Use "LEN" function in "WHERE" clause in "CREATE UNIQUE INDEX"

One method to workaround the filtered index restriction is with an indexed view:

CREATE TABLE dbo.Table01 (
  Column01 NVARCHAR(100)
);
GO

CREATE VIEW dbo.vw_Table01_Column01_LenOver5Unique
WITH SCHEMABINDING AS
SELECT Column01
FROM dbo.Table01
WHERE LEN(Column01) >= 5;
GO

CREATE UNIQUE CLUSTERED INDEX cdx
    ON dbo.vw_Table01_Column01_LenOver5Unique(Column01);
GO

INSERT INTO dbo.Table01 VALUES('1'); --success
INSERT INTO dbo.Table01 VALUES('1'); --success
INSERT INTO dbo.Table01 VALUES('55555'); --success
INSERT INTO dbo.Table01 VALUES('55555'); --duplicate key error
GO

EDIT:

How should I define the view if I have two columns in the index? CREATE UNIQUE INDEX UIX_01 ON Table01(column01, column02) WHERE LEN(column01)>=5

The indexed view approach can be extended for a composite key by adding other key columns to the view definition and index. The same filter is applied in the view definition but uniqueness of qualifying rows enforced by the composite key rather than the single column value:

CREATE TABLE dbo.Table01 (
   Column01 NVARCHAR(100)
  ,Column02 NVARCHAR(100)
);
GO

CREATE VIEW dbo.vw_Table01_Column01_LenOver5Unique
WITH SCHEMABINDING AS
SELECT Column01, Column02
FROM dbo.Table01
WHERE LEN(Column01) >= 5;
GO

CREATE UNIQUE CLUSTERED INDEX cdx
    ON dbo.vw_Table01_Column01_LenOver5Unique(Column01, Column02)
GO

INSERT INTO dbo.Table01 VALUES('1','A'); --success
INSERT INTO dbo.Table01 VALUES('1','A'); --success
INSERT INTO dbo.Table01 VALUES('55555','A'); --success
INSERT INTO dbo.Table01 VALUES('55555','B'); --success
INSERT INTO dbo.Table01 VALUES('55555','B'); --duplicate key error
GO

This seems to be another of the many limitations of filtered indexes.

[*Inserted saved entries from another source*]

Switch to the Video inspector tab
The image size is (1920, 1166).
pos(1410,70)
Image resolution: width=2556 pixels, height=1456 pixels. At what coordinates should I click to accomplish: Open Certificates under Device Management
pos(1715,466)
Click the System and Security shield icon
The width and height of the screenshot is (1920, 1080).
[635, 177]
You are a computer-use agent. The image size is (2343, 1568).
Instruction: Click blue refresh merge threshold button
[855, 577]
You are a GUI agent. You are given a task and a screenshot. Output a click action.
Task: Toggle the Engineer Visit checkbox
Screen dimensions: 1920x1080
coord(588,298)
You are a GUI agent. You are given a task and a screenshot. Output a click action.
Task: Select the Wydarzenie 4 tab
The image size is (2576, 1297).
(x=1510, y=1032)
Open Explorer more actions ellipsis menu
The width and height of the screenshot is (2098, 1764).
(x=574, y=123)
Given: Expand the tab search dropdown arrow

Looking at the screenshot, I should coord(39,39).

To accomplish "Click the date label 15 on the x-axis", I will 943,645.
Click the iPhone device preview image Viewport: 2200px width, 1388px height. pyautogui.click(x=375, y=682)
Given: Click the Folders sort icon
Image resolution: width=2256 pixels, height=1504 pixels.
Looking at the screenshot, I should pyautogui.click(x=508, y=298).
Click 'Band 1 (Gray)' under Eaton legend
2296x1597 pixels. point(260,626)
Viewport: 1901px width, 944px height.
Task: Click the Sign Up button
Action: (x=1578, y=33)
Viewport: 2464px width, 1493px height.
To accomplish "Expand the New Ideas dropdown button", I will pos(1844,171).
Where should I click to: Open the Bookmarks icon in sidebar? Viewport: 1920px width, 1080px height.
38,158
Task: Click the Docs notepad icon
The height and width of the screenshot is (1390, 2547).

Trying to bypass it with LIKE using WHERE column01 LIKE '_____' does not work either, producing the same error message ("Incorrect WHERE clause ...").

Besides the VIEW solution, another way would be to convert the computed column to a regular column and add a CHECK constraint so it has always valid data:

CREATE TABLE Table01 (column01 nvarchar(100),
                      column01_length int,
                      CHECK ( column01_length = len(column01)
                              AND column01 IS NOT NULL 
                              AND column01_length IS NOT NULL
                           OR column01 IS NULL 
                              AND column01_length IS NULL )
                     ) ;


CREATE UNIQUE INDEX UIX_01 ON Table01 (column01) WHERE column01_length >= 5 ;

Tested at rextester.com

Naturally, that means you need to explicitly populate column01_length with the correct length every time you populate column01 (on inserts and updates). That may be tricky, because you need to make sure that the length is calculated the same way as the T-SQL LEN() function does it. In particular, the trailing spaces need to be ignored, which is not necessarily how the length is calculated by default in various programming languages that client applications are written in. The logic may be easy to account for in the caller, but you need to be aware of the difference in the first place.

An option would be an INSERT/UPDATE trigger1 to supply the correct value for the column, so it appears as computed to client applications.


1As explained in Triggers Compared to Constraints, you would need to use an INSTEAD OF trigger for this. An AFTER trigger would simply never execute, because the absent length would fail the check constraint and that, in turn, would prevent the trigger from running. INSTEAD OF triggers, however, have their own restrictions (see DML Trigger Planning Guidelines for a quick overview).